### Exercise data

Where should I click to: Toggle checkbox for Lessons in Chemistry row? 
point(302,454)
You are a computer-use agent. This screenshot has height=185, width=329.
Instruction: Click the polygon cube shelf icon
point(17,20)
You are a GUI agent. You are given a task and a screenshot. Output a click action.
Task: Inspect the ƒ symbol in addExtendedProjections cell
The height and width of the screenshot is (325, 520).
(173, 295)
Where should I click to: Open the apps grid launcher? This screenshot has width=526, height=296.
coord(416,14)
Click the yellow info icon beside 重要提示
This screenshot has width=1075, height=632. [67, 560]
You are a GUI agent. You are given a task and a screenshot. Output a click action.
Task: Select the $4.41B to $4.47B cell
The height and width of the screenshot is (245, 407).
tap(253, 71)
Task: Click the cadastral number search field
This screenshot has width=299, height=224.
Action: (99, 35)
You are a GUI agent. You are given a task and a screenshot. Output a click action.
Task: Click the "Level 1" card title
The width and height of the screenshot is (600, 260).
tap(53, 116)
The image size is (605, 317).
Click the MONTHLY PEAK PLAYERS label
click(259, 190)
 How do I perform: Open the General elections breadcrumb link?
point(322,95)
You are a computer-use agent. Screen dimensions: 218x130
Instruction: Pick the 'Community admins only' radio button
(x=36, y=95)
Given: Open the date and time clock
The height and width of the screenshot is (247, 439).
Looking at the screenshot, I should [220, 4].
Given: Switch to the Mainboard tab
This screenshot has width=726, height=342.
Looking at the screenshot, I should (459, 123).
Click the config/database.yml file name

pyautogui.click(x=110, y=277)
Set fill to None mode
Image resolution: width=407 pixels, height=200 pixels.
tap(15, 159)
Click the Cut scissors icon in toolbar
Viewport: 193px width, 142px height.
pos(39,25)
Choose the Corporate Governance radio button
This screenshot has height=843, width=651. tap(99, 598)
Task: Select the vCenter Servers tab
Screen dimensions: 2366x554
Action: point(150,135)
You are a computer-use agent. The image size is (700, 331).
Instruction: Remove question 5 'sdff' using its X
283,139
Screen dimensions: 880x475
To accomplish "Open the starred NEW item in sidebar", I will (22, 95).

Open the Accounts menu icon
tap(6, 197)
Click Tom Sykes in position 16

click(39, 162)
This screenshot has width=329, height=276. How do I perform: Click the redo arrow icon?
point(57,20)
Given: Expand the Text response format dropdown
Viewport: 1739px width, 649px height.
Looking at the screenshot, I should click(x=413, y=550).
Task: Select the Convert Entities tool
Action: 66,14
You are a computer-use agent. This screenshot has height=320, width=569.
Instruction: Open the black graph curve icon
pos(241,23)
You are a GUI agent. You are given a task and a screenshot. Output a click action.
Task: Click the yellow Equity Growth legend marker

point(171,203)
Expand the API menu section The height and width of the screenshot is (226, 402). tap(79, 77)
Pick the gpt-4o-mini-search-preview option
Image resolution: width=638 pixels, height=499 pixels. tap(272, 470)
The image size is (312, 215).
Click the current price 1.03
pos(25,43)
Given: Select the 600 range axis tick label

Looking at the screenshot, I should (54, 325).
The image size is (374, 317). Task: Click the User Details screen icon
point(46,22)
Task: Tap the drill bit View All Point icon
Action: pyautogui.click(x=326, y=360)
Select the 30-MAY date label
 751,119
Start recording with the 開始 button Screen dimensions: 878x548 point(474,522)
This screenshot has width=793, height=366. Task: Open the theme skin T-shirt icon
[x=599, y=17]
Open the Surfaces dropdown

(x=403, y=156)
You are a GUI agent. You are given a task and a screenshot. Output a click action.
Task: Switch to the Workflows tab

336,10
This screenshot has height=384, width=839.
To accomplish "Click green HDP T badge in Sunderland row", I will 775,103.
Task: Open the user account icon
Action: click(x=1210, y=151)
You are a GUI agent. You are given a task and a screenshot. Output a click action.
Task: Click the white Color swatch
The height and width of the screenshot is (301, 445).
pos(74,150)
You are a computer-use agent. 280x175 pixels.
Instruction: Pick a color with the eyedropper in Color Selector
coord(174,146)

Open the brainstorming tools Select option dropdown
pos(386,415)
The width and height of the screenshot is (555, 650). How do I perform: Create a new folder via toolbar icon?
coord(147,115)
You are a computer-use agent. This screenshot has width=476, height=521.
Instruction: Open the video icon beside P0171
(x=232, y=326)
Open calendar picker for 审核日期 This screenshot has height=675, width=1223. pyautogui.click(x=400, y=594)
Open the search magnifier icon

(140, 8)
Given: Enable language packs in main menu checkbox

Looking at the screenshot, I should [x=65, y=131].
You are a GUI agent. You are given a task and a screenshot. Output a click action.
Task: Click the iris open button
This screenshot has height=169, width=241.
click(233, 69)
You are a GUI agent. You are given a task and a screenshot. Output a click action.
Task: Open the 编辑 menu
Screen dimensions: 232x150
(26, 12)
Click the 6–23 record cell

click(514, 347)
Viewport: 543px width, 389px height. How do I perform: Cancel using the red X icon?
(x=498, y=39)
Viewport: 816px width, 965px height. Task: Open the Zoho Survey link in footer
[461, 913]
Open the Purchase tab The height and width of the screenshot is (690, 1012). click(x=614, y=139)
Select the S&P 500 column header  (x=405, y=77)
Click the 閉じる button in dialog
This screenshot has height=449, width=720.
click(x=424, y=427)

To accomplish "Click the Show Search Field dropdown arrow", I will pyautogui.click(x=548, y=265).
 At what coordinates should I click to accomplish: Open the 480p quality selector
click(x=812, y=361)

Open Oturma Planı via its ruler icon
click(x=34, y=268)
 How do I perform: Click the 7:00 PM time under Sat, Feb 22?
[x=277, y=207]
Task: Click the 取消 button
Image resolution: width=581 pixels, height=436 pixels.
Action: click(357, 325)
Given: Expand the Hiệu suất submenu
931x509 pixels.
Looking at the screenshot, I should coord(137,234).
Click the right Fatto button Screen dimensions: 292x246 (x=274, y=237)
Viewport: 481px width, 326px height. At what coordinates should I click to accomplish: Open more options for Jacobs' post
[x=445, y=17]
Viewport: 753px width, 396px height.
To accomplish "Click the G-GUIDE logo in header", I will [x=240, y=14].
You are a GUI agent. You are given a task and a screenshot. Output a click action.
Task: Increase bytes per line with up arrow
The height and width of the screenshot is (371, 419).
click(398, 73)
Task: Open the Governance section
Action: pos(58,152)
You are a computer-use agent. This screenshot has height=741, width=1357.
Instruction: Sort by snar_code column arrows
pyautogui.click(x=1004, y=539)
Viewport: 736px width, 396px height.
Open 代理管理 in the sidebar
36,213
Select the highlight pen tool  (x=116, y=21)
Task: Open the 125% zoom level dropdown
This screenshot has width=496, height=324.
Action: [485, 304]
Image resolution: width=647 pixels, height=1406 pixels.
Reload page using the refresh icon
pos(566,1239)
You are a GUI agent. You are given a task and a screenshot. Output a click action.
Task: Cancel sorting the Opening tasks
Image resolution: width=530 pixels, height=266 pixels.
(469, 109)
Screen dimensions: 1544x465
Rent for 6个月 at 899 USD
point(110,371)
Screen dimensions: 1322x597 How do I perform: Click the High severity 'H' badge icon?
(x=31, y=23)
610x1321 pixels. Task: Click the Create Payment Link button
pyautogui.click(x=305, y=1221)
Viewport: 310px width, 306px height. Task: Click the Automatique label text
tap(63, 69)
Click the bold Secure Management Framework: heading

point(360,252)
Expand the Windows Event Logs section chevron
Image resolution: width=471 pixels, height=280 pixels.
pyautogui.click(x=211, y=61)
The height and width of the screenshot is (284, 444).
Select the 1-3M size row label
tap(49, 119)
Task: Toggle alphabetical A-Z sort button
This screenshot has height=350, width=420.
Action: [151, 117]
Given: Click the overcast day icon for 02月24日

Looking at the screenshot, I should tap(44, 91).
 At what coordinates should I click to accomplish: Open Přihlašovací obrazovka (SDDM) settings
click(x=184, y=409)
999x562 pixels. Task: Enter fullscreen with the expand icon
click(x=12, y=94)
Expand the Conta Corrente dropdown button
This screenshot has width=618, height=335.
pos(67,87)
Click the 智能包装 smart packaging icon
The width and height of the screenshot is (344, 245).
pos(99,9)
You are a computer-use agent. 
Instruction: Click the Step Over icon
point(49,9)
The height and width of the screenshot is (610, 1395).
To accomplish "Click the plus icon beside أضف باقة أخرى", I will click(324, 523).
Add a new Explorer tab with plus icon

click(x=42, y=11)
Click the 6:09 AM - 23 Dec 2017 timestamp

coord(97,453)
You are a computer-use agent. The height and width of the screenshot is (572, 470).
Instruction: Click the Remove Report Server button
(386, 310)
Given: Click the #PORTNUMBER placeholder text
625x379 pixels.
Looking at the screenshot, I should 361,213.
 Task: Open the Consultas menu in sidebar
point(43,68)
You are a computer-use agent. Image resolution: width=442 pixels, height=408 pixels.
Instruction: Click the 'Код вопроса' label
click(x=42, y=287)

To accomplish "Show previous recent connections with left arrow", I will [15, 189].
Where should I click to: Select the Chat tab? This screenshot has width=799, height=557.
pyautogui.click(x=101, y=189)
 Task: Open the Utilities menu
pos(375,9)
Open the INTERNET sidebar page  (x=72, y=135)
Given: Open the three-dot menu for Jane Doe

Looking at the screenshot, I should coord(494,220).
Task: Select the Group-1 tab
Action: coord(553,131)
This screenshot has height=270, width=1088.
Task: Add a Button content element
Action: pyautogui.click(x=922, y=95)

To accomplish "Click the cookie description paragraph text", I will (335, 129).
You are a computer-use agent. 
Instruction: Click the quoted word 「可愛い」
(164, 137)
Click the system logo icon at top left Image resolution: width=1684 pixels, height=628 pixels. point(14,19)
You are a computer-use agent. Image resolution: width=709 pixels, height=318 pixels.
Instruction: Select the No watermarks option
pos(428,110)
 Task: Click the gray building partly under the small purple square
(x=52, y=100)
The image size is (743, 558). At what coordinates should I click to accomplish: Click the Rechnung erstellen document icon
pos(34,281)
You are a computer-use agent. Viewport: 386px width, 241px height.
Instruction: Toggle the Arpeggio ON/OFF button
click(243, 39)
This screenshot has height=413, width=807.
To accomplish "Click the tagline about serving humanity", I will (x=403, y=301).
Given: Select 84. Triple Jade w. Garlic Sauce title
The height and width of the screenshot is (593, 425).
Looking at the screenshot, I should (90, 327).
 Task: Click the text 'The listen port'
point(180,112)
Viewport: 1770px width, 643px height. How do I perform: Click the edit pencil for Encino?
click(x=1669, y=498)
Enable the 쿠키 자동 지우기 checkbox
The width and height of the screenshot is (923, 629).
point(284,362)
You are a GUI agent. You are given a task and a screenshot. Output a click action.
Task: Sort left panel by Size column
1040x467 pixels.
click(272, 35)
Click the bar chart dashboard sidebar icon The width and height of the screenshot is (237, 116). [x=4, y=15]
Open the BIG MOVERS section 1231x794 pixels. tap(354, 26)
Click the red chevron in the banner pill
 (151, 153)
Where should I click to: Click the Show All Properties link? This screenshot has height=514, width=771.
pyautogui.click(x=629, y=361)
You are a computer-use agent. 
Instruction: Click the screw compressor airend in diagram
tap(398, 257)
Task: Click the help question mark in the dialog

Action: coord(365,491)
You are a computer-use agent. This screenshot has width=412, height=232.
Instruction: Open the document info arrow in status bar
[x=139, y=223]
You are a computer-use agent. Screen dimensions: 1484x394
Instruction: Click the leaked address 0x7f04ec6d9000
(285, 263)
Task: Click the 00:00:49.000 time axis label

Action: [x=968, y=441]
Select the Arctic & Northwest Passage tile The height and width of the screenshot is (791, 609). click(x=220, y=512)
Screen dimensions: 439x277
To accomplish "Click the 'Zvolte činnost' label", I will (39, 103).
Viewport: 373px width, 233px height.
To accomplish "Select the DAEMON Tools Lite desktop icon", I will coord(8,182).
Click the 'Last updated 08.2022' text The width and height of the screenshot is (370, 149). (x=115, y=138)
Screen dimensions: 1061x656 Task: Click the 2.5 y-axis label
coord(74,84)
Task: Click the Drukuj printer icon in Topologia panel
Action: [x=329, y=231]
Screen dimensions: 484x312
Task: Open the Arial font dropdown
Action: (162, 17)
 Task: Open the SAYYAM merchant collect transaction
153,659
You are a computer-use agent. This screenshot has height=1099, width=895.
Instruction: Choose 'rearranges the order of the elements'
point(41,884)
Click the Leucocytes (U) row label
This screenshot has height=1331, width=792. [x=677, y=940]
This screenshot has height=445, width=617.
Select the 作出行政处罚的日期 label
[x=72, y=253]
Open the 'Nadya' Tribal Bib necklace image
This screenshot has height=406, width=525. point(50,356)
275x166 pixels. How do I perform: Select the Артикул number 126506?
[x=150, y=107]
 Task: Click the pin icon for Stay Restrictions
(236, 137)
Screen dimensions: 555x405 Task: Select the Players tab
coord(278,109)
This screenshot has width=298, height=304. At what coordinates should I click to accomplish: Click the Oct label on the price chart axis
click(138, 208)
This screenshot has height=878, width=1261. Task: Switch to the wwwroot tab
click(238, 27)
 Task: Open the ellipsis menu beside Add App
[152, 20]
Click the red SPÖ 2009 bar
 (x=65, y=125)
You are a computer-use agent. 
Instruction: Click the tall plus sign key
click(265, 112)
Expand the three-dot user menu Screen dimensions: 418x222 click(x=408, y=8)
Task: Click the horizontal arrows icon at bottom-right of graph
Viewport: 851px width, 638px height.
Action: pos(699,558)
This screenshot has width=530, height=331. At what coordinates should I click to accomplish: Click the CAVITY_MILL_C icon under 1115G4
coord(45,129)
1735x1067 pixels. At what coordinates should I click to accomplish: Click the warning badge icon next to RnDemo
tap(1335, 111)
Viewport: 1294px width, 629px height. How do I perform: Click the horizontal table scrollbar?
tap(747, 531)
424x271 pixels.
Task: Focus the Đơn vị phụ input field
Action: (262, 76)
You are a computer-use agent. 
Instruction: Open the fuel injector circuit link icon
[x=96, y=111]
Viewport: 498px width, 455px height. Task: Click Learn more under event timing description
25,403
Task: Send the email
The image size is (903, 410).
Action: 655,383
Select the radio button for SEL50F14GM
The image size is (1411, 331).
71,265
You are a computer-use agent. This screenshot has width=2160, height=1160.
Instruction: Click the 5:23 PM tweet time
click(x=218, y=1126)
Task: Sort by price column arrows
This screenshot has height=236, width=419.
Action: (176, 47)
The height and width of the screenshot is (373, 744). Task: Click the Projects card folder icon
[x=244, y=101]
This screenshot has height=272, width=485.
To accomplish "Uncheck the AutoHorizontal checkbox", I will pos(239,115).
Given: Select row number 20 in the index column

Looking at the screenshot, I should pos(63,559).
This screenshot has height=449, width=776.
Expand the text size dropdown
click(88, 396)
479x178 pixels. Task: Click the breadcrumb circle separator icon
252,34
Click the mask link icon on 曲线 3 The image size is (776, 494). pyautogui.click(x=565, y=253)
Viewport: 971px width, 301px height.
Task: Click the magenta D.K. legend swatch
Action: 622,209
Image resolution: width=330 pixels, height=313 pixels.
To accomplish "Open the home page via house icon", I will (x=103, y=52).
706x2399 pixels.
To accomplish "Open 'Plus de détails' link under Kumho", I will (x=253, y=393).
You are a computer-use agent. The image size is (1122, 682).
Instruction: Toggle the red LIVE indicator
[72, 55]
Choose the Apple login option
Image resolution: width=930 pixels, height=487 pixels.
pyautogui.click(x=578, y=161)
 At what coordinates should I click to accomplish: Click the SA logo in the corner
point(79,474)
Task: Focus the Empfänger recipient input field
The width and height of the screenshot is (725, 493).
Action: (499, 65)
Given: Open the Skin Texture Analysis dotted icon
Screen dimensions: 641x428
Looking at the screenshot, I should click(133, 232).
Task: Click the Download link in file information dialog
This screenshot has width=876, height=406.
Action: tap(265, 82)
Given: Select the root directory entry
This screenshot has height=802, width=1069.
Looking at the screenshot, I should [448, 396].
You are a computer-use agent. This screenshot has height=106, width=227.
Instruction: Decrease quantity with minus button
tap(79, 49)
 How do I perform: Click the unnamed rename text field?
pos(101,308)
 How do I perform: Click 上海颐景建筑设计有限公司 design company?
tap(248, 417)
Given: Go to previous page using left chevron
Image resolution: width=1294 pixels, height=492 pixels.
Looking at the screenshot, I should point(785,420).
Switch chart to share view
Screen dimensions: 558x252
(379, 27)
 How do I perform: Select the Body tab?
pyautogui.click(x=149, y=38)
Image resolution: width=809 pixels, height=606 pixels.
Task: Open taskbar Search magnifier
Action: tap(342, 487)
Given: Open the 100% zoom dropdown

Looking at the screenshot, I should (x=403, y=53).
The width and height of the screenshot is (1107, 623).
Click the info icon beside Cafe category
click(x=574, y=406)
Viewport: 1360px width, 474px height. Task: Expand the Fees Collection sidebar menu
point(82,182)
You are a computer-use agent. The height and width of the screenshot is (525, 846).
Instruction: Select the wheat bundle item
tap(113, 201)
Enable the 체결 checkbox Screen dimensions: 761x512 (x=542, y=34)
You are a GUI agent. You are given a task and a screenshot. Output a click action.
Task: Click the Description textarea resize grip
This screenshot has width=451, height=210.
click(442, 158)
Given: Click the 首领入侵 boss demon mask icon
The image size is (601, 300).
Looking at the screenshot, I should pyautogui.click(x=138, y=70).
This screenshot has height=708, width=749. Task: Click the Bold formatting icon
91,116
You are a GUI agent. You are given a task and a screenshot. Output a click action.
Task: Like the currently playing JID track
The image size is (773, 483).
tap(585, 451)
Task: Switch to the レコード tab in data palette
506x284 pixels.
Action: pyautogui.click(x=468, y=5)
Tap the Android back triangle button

######

→ About this exercise: Please copy each line of the material that contains the word "header".

→ Response to this task:
Select the S&P 500 column header  (x=405, y=77)
To accomplish "Click the G-GUIDE logo in header", I will [x=240, y=14].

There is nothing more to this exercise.